Writer Anna Broadway usually spends her Monday lunch hour fasting and praying for the guys who buy flowers - single men she asks God to strengthen and bless with the gift of marriage. But this week, Broadway will be praying for the other men, the ones distorting love by trading money for sex.
"I think it is a really challenging thing in some ways," she said. "I feel like whenever we're talking about the gospel, we either tend to minimize the degree to which people have sinned or minimize the capacity of God's love. I think it's really hard to hold those two together. We are guilty of really despicable things in some cases. And yet, he still is willing to forgive us."
Broadway, 33, lives near San Francisco and is part of a group of single women who pray weekly for God to bring healing to broken relationships between men and women. Last year, Broadway felt convicted to start praying for "Johns," the men who most need healing and forgiveness.

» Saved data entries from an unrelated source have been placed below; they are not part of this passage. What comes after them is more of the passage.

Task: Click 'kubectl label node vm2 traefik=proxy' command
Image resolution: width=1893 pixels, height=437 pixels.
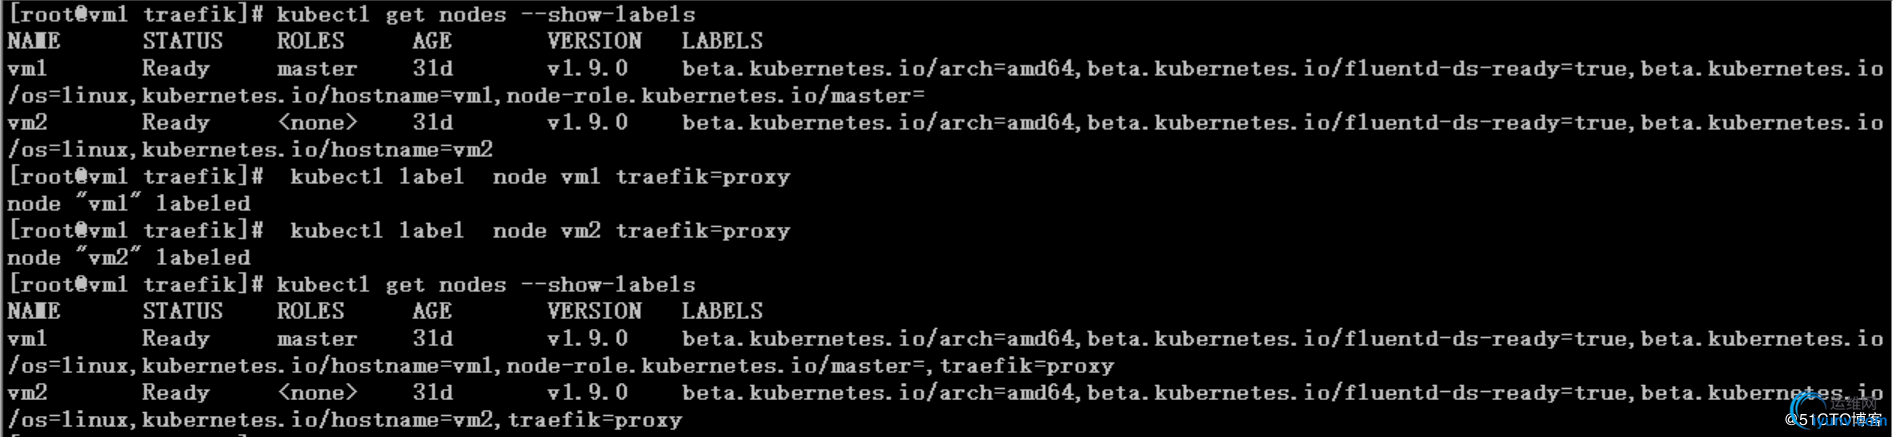Action: (540, 231)
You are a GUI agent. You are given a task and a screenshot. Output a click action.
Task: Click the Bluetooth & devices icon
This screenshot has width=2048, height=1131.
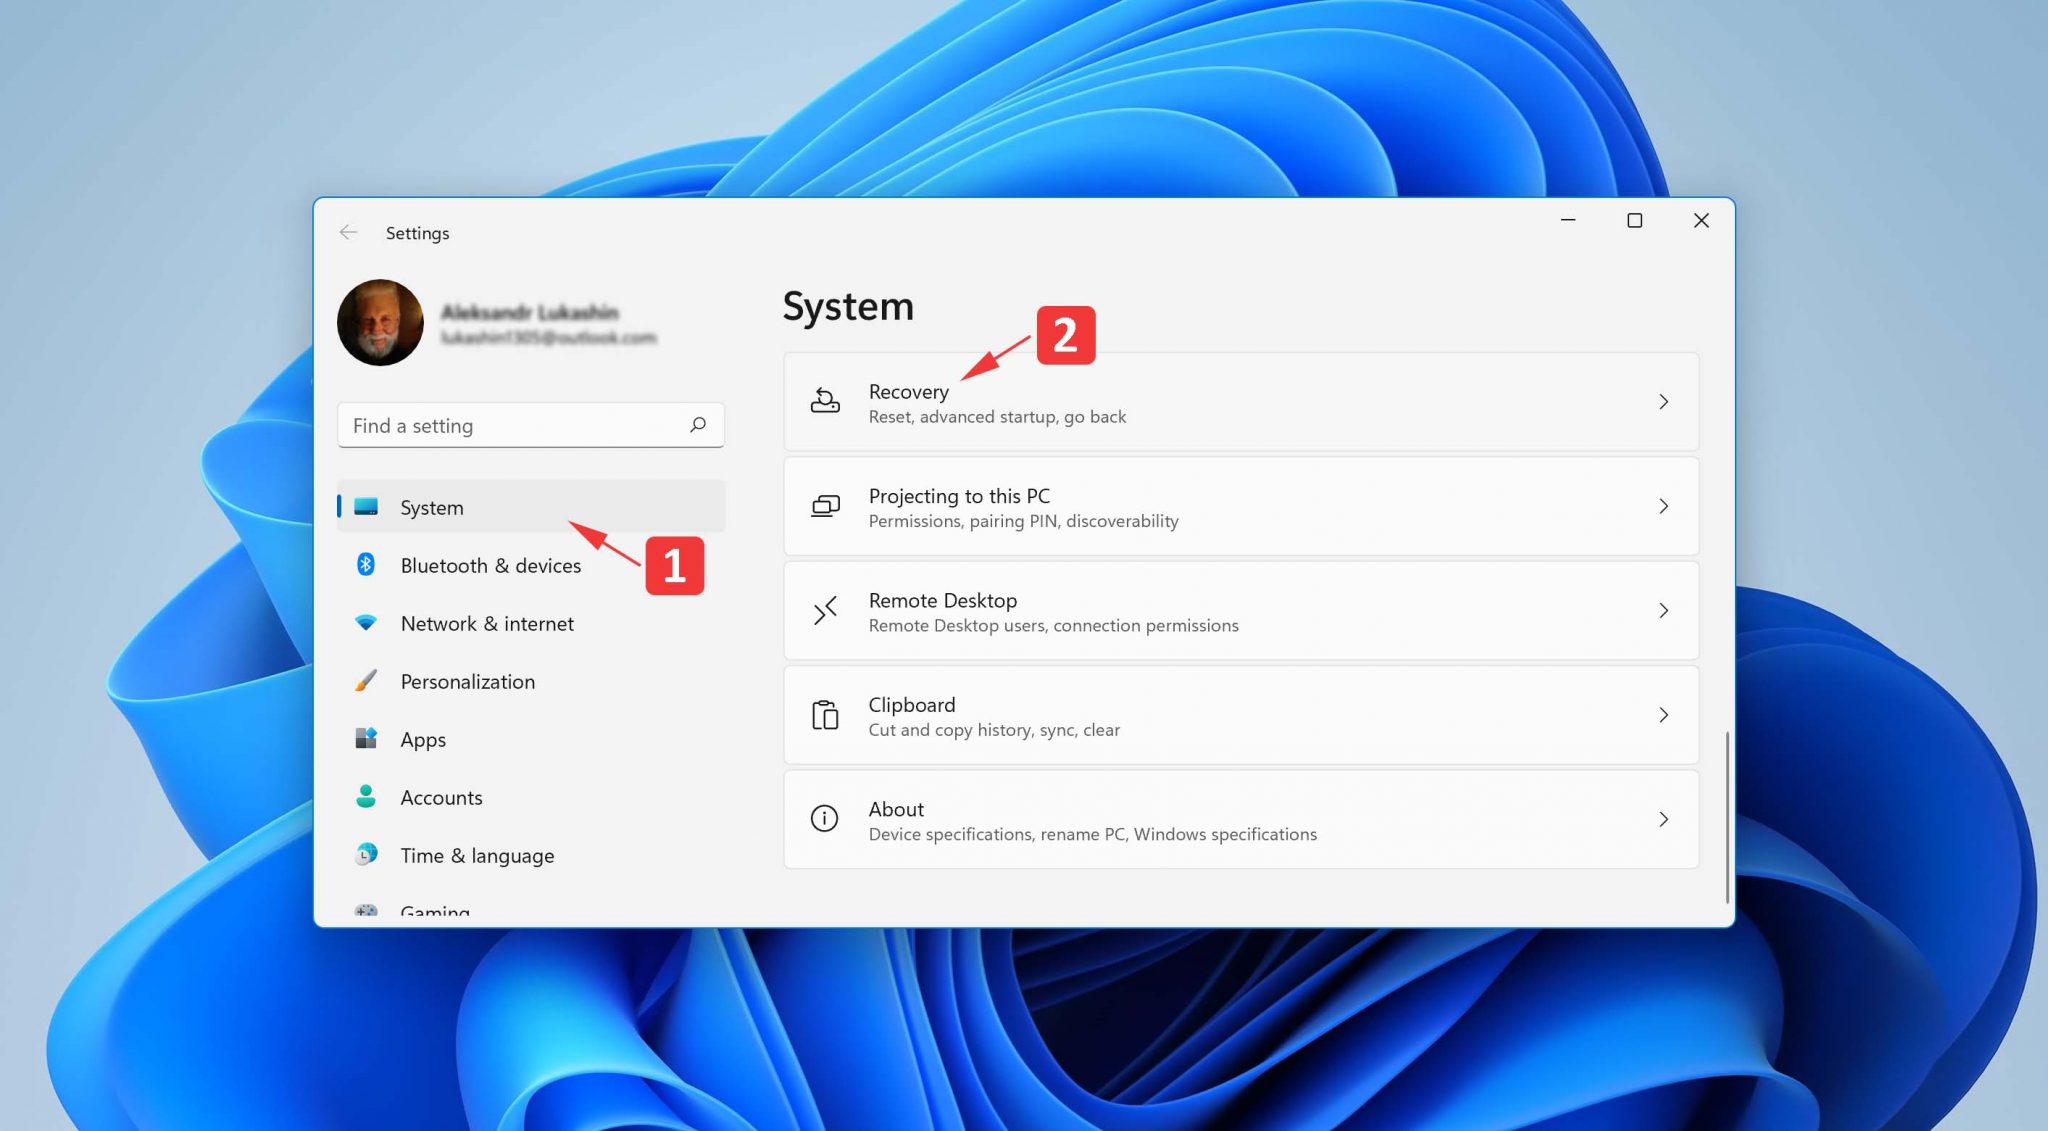366,564
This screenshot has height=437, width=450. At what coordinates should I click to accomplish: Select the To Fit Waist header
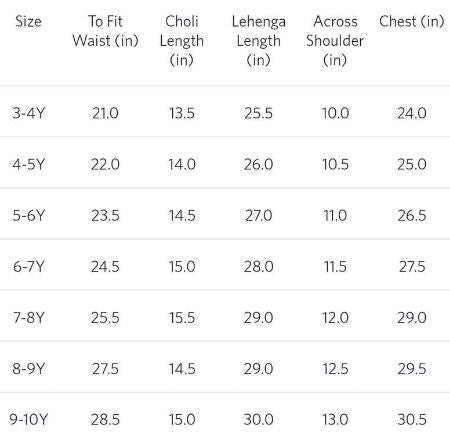click(x=105, y=31)
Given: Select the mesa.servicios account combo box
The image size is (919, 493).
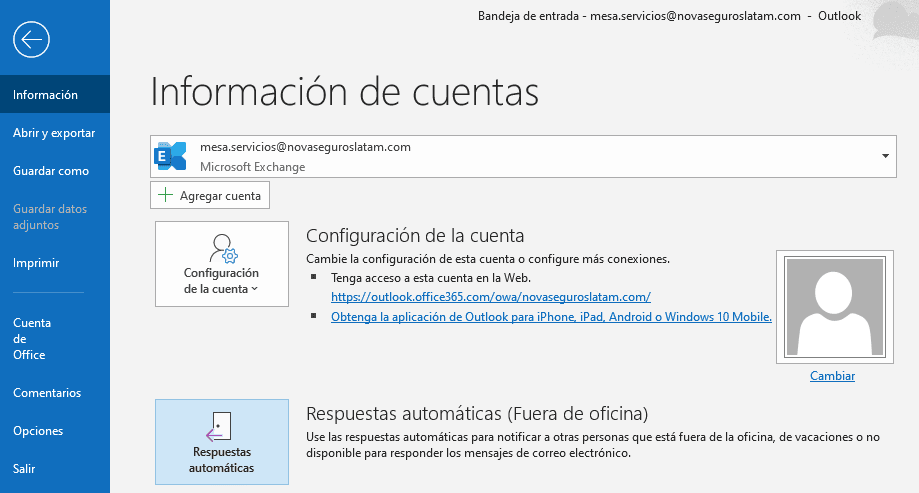Looking at the screenshot, I should pos(520,157).
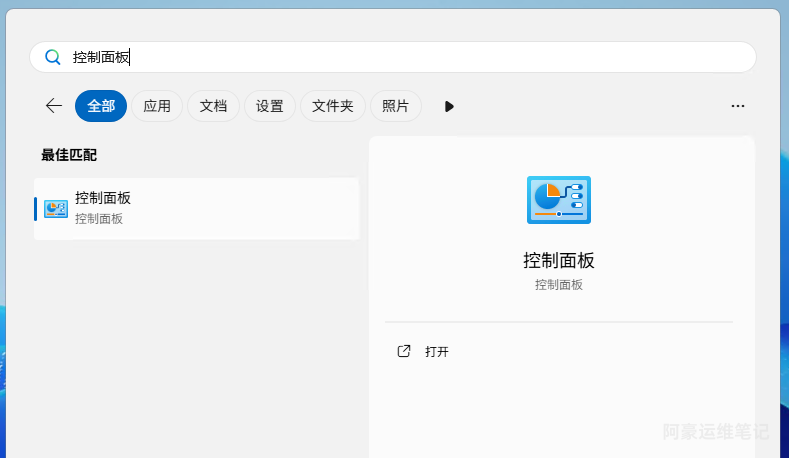
Task: Click the gray 控制面板 subtitle in result list
Action: click(x=99, y=219)
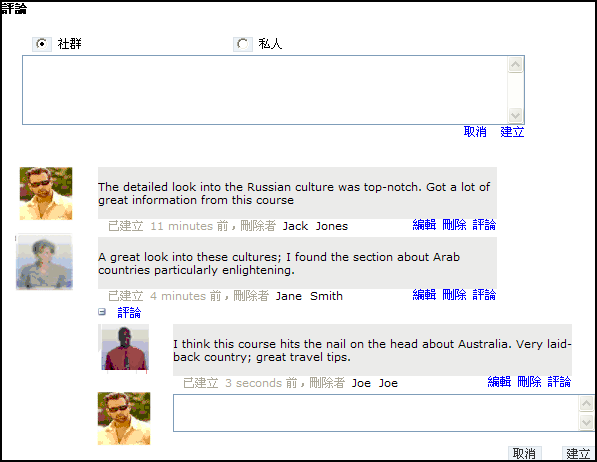This screenshot has height=462, width=597.
Task: Click 刪除 link on Jack Jones comment
Action: [454, 225]
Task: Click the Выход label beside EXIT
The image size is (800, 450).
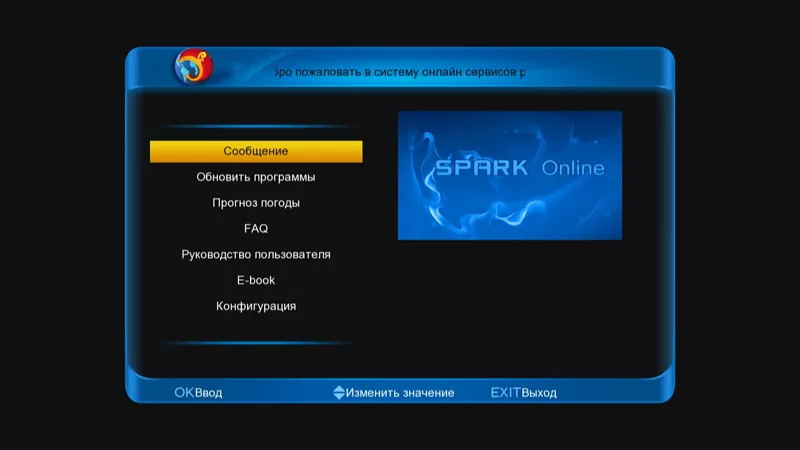Action: click(539, 393)
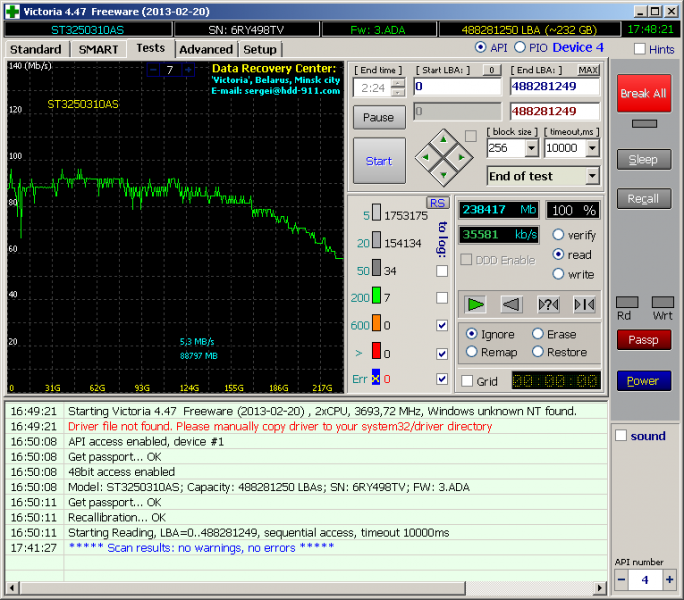This screenshot has width=684, height=600.
Task: Enable the Grid checkbox
Action: point(467,381)
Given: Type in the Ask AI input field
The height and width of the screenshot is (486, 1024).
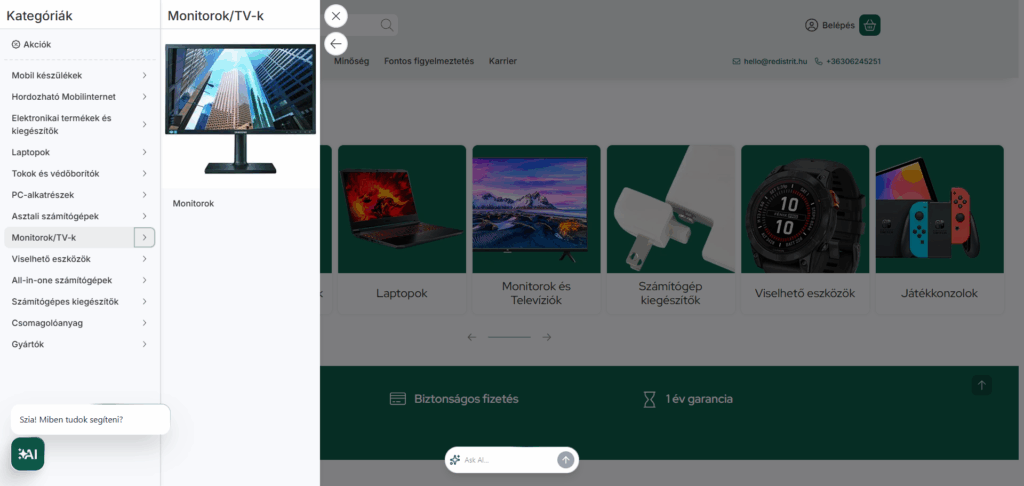Looking at the screenshot, I should (505, 460).
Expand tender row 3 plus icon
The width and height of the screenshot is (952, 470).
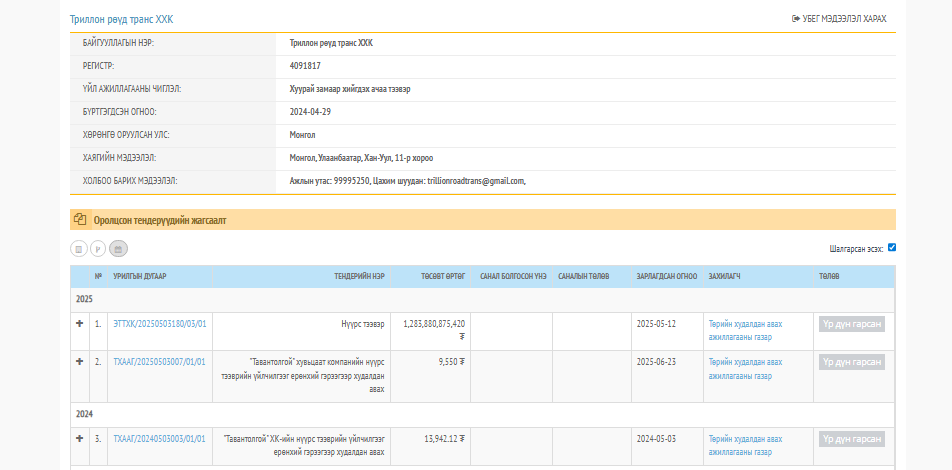point(79,438)
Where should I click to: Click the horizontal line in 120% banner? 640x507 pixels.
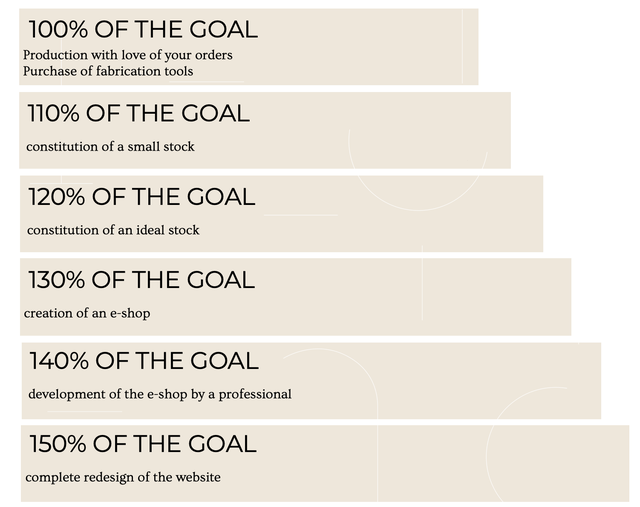[x=301, y=215]
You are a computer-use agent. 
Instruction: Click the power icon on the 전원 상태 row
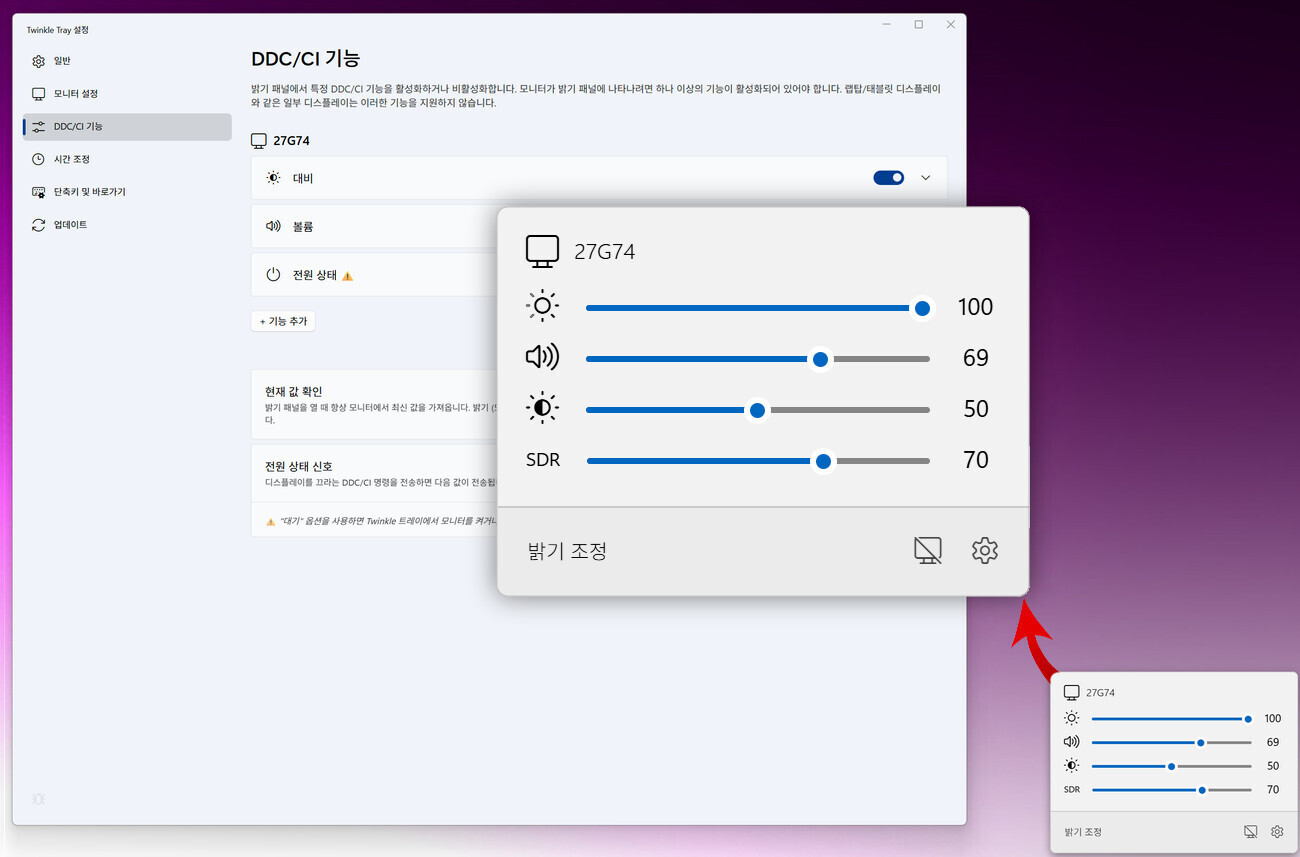[x=272, y=274]
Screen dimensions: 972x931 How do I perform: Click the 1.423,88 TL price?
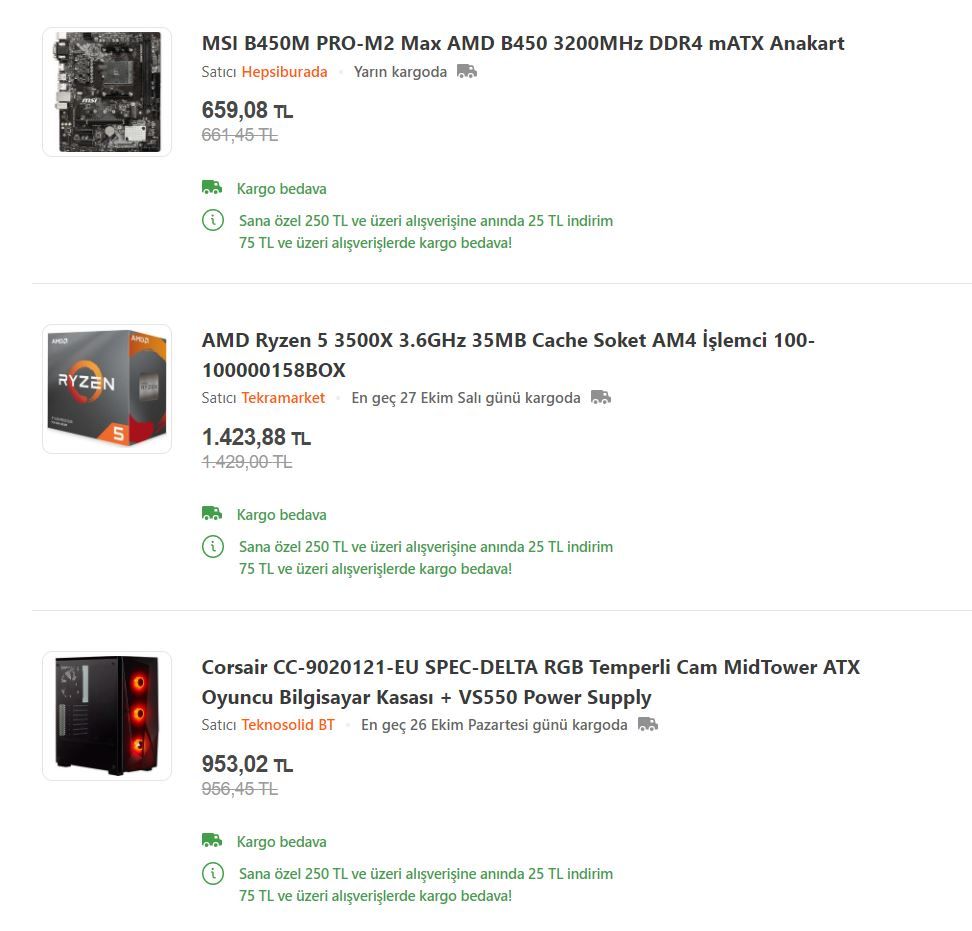point(256,437)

And through a website launched in early January, she's asking other people to join her.
"Pray for the Johns" is not an organization or even a well-defined movement. It's just one woman's attempt to strike at the underlying cause of sexual brokenness - spiritual brokenness, Broadway said. The sample prayer Broadway provides on her website asks God to grant "Johns" both repentance and transformation.
"We're praying that they don't just stop what they're doing but that they could be a source of blessing that God could use for good in the world," she said.
Although Broadway's prayer campaign is not connected to any other organizations doing battle against sex trafficking, she's not the only one taking the fight to where the problem starts - the demand. Several organizations, including Not for Sale and Buy Sex, Buy Rape are raising awareness about the need to reach out to men.
Troy Anderson heads a team of Christian filmmakers working on a documentary about demand reduction. Unearthed Pictures used to focus on the plight of victims, until the filmmakers realized safe houses, aftercare programs and stricter laws offered an incomplete solution, Anderson said.
The studio, based in Lexington, Ky., now aims to create films that change men's hearts and strike at the root of the problem.
"When men meet Jesus, there's less sex trafficking," Anderson said. "It's just that simple. Sex trafficking is just the full borne fruit of sexual brokenness. Instead of us focusing on a social justice issue, let's focus on people."